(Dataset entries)

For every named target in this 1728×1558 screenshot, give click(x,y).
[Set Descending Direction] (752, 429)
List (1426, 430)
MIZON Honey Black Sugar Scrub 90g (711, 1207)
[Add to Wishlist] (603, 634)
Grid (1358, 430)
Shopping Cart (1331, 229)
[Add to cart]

**Instructions to follow**
In the answer, please give only the lines from the line containing "List (1426, 430)" through the final line of the data, copied exactly.

**Answer to the exercise**
List (1426, 430)
MIZON Honey Black Sugar Scrub 90g (711, 1207)
[Add to Wishlist] (603, 634)
Grid (1358, 430)
Shopping Cart (1331, 229)
[Add to cart]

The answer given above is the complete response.